=== EXERCISE DETAILS ===
Please return exactly the line that contains "This screenshot has height=361, width=587." and every line after it, through the last line of the records below, with no pictures.

::: DATA TO EXAMINE :::

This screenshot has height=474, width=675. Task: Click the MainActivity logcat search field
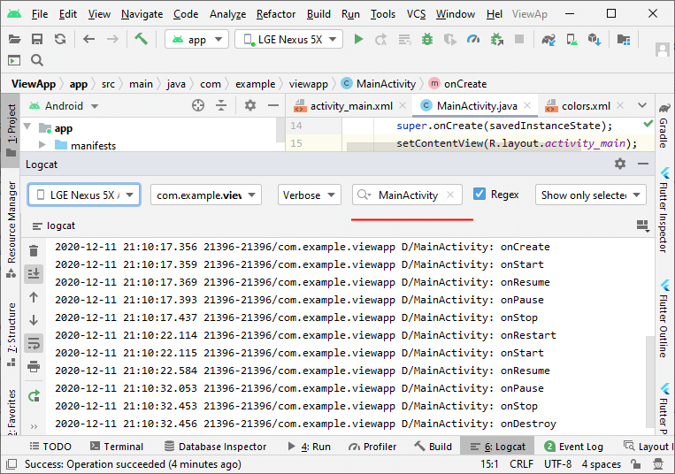point(407,195)
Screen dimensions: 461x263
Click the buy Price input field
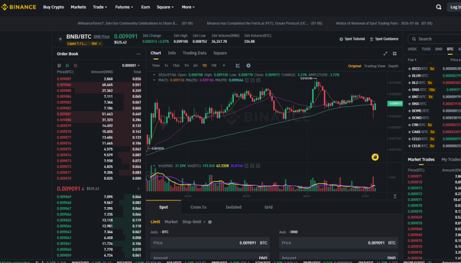coord(210,243)

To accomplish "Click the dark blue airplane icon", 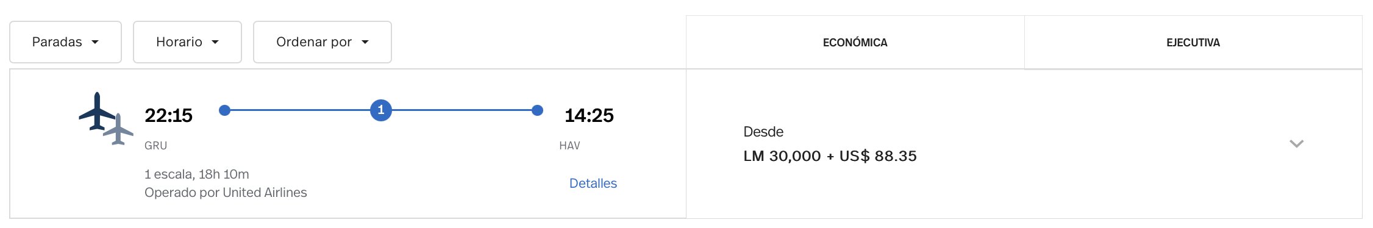I will [x=97, y=111].
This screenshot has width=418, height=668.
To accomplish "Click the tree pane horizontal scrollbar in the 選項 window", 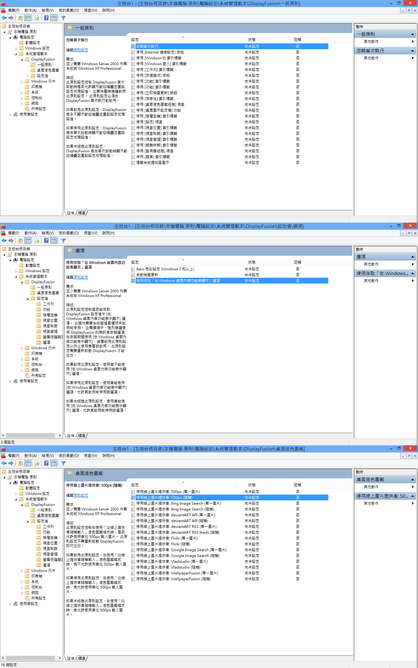I will click(31, 435).
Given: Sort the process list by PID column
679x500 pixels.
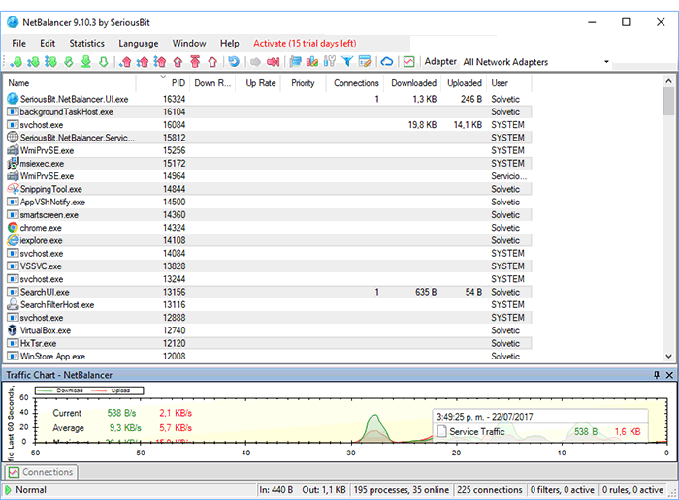Looking at the screenshot, I should 178,83.
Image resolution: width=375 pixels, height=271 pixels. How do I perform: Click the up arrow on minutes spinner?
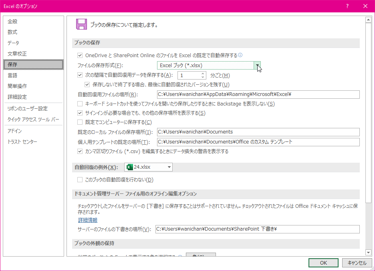tap(202, 73)
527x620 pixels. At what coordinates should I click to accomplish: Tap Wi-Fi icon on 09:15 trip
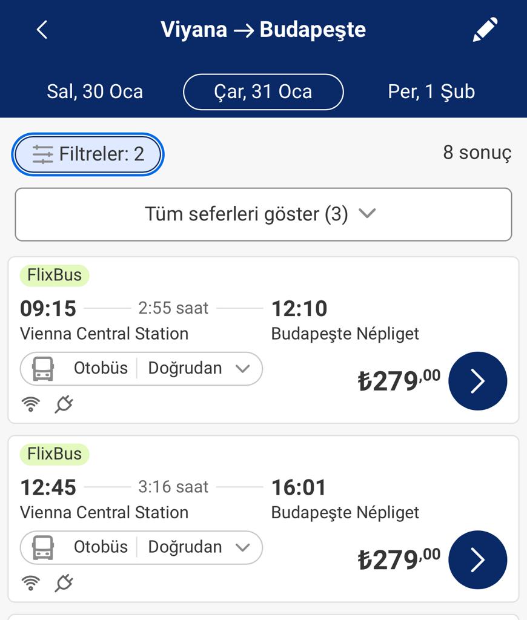click(30, 404)
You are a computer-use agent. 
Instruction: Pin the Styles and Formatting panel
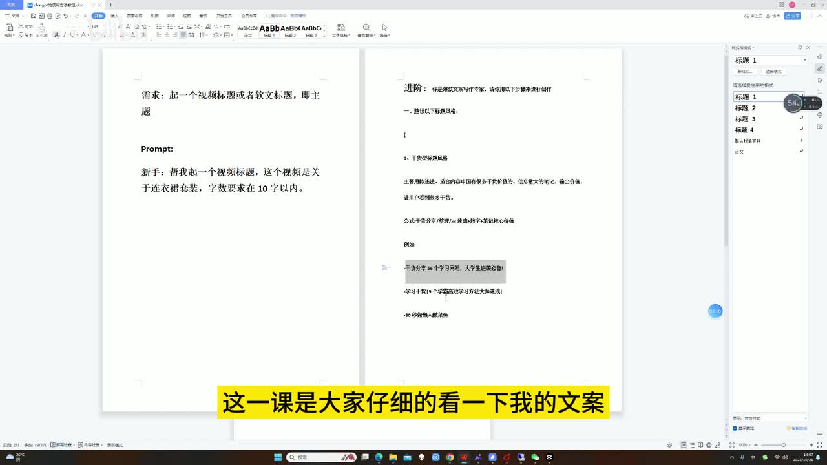(x=800, y=48)
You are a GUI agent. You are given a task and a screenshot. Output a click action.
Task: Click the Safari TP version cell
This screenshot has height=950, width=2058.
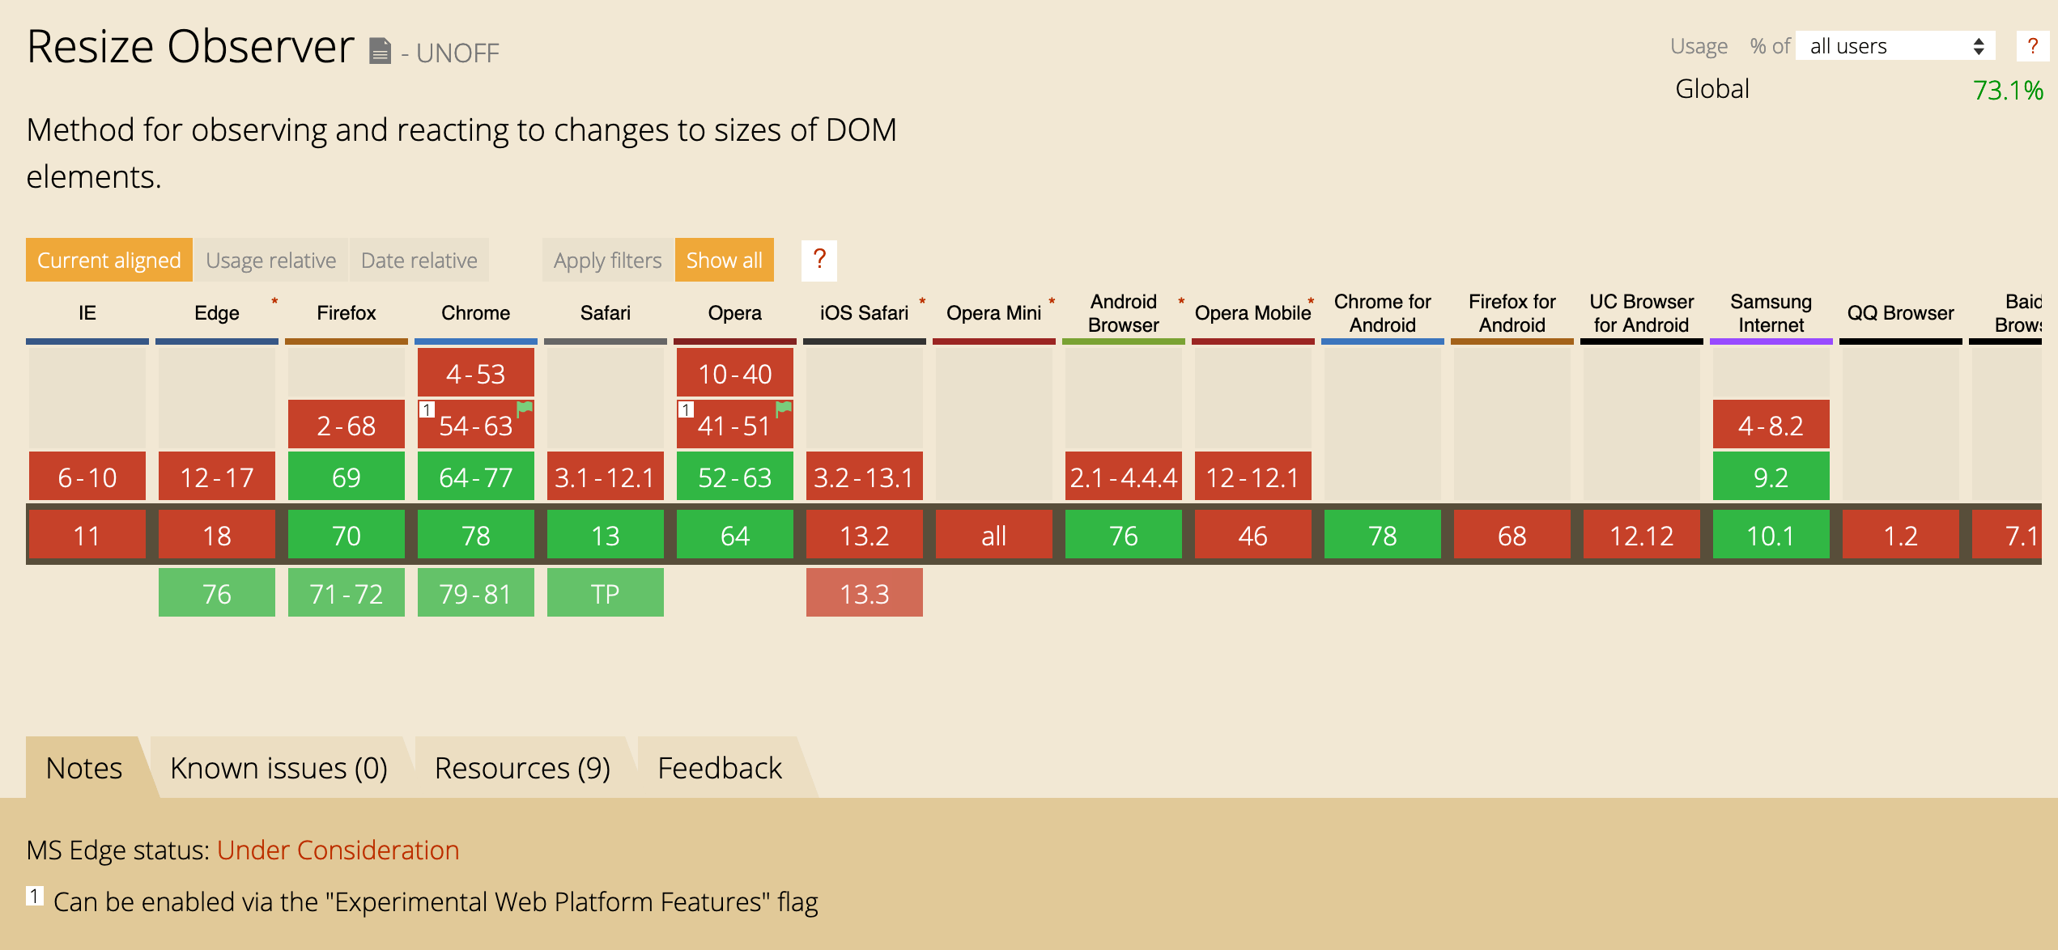coord(605,593)
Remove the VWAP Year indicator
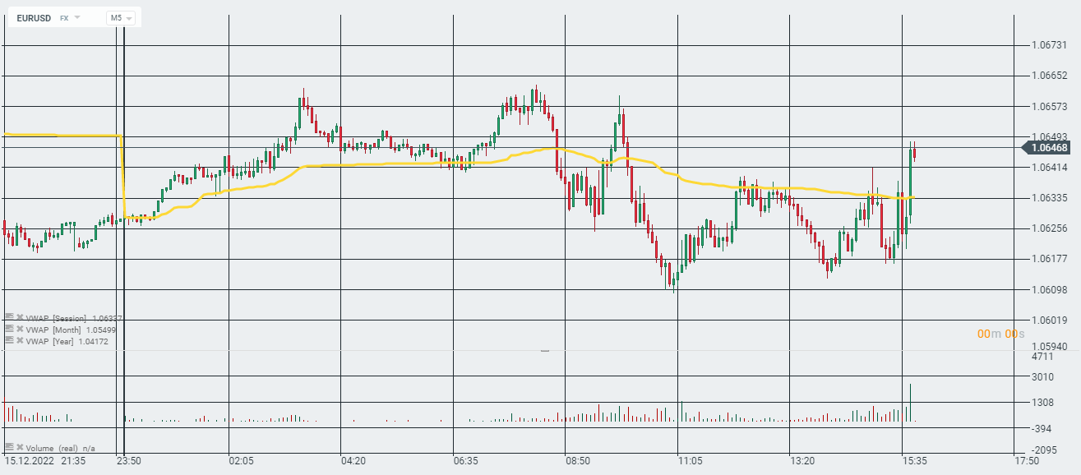 (20, 339)
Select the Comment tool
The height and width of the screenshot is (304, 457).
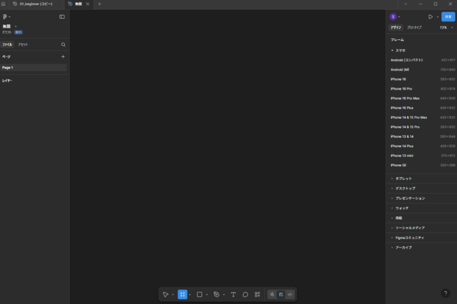click(245, 295)
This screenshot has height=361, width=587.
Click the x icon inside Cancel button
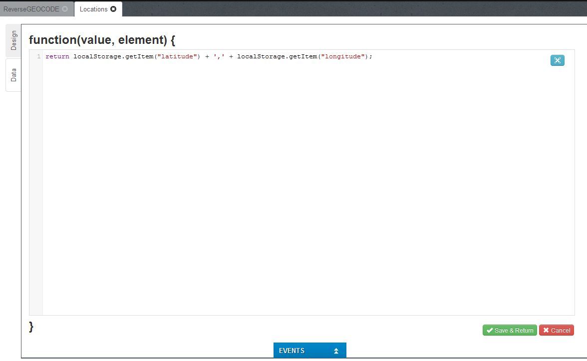coord(546,330)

:::

=== ANSWER BELOW ===
This screenshot has height=361, width=587.
Click the x icon inside Cancel button
coord(546,330)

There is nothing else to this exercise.